PURPOSE: We have focused on finding a classifier that best discriminates between tumour progression and regression based on multiparametric MR data retrieved from follow-up GBM patients.

MATERIALS AND METHODS: Multiparametric MR data consisting of conventional and advanced MRI (perfusion, diffusion, and spectroscopy) were acquired from 29 GBM patients treated with adjuvant therapy after surgery over a period of several months. A 27-feature vector was built for each time point, although not all features could be obtained at all time points due to missing data or quality issues. We tested classifiers using LOPO method on complete and imputed data. We measure the performance by computing BER for each time point and wBER for all time points.

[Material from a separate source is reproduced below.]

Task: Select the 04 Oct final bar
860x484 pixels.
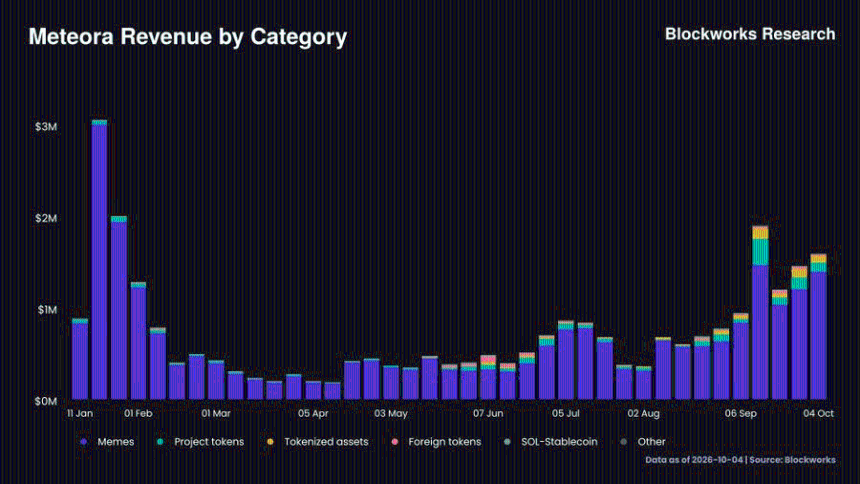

RESULTS: If we train random forests, LogitBoost, or RobustBoost on data with complete features, we can differentiate between tumour progression and regression with 100% accuracy, one time point (i.e., about 1 month) earlier than the date when doctors had put a label (progressive or responsive) according to established radiological criteria. We obtain the same result when training the same classifiers solely on complete perfusion data.

CONCLUSIONS: Our findings suggest that ensemble classifiers (i.e., random forests and boost classifiers) show promising results in predicting tumour progression earlier than established radiological criteria and should be further investigated.